**What is required**
Scan the listing below for "computer", then report every line that has it.
· · ·
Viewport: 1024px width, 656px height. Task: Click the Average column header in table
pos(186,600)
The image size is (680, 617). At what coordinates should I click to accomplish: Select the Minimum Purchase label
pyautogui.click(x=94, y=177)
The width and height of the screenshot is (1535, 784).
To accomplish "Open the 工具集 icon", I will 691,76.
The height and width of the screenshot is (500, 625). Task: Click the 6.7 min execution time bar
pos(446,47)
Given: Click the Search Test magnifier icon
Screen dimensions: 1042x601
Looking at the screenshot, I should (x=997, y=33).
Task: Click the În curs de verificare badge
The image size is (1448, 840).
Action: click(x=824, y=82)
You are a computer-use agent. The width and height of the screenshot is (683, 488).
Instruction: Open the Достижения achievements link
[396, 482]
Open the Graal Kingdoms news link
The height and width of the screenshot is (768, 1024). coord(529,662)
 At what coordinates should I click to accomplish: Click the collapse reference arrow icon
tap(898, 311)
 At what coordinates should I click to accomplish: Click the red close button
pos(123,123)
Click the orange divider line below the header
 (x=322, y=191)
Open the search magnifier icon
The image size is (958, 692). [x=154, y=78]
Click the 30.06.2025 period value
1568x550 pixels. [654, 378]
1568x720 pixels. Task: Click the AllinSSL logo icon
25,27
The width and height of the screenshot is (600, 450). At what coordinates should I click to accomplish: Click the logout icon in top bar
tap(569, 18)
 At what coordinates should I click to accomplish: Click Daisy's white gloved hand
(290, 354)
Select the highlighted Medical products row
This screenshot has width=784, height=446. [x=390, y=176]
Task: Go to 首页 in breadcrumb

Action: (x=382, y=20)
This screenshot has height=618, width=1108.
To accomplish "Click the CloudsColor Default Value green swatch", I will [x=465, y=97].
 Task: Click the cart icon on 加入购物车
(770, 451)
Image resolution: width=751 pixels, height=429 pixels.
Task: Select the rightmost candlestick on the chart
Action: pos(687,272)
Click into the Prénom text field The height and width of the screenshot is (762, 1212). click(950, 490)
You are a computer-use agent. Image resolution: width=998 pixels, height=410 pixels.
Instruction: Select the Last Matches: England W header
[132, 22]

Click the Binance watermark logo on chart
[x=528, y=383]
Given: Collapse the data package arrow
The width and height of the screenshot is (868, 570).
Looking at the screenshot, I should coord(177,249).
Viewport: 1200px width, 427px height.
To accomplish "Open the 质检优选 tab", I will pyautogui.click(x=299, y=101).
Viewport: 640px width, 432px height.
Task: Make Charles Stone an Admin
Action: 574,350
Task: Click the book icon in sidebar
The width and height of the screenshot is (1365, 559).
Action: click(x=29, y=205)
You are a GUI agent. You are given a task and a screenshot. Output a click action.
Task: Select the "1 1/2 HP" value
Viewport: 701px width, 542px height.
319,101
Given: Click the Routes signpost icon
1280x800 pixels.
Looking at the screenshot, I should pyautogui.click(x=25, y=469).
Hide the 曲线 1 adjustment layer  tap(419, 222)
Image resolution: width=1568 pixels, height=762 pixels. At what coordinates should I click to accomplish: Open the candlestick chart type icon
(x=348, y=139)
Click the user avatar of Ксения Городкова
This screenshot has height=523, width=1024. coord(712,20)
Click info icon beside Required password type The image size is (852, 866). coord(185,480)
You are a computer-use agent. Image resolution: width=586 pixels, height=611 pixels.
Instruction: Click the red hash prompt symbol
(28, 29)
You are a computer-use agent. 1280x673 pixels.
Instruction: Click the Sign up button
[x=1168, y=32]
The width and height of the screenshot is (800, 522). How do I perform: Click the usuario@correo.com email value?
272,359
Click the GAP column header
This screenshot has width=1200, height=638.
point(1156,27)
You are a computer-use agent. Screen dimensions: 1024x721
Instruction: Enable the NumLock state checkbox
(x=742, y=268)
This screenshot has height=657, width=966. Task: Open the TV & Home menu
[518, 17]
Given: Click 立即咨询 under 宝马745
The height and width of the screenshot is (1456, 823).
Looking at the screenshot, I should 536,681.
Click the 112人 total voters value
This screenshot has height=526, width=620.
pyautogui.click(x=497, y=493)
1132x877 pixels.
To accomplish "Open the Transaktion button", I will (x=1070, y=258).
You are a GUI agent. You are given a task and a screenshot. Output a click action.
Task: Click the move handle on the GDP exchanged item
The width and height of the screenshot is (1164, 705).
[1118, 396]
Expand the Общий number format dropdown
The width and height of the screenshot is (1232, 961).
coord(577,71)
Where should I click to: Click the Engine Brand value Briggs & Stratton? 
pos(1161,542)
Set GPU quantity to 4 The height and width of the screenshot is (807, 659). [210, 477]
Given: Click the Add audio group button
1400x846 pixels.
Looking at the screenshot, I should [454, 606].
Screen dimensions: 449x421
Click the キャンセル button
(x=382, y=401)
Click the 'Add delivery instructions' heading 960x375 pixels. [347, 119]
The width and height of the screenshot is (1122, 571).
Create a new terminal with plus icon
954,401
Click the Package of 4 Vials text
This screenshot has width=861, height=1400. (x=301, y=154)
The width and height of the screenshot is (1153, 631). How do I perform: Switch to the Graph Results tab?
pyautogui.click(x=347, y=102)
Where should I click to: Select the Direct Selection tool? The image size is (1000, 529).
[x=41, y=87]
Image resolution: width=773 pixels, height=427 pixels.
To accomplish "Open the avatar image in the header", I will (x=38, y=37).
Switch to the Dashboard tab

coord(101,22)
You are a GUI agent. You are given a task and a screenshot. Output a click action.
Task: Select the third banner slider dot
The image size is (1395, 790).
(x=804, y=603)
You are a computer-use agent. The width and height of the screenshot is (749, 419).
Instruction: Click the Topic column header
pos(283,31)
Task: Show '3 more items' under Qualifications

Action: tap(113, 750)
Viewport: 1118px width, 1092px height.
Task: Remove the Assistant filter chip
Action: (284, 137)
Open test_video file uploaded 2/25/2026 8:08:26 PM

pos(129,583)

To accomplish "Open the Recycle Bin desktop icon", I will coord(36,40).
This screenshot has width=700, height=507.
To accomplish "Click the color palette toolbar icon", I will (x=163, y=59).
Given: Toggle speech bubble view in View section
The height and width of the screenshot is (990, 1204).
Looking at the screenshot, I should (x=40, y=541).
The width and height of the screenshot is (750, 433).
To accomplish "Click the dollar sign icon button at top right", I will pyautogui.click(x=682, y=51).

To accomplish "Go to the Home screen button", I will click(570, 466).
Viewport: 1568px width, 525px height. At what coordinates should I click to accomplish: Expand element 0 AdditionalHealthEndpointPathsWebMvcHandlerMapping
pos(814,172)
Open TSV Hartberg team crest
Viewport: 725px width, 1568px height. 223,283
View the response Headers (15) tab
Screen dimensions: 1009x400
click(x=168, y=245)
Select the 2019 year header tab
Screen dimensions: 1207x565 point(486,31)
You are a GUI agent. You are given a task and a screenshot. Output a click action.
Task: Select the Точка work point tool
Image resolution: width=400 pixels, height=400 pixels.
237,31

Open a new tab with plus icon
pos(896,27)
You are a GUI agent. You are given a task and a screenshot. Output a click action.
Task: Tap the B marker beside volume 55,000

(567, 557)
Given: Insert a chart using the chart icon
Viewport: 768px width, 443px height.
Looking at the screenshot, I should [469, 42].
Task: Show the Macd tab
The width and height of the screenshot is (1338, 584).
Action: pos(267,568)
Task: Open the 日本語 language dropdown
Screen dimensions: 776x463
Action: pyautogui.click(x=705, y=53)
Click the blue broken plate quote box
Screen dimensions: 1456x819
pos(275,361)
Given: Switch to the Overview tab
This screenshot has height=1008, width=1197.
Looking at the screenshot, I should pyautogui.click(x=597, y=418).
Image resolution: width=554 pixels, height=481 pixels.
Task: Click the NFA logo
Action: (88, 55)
· · ·
**Your response**
You are a computer-use agent. The width and height of the screenshot is (683, 488).
You are a computer-use agent. Image resolution: width=998 pixels, height=410 pixels.
You are a computer-use agent. Image resolution: width=586 pixels, height=611 pixels.
You are a computer-use agent. 1280x673 pixels.
You are a computer-use agent. Screen dimensions: 1024x721
You are a computer-use agent. The width and height of the screenshot is (749, 419).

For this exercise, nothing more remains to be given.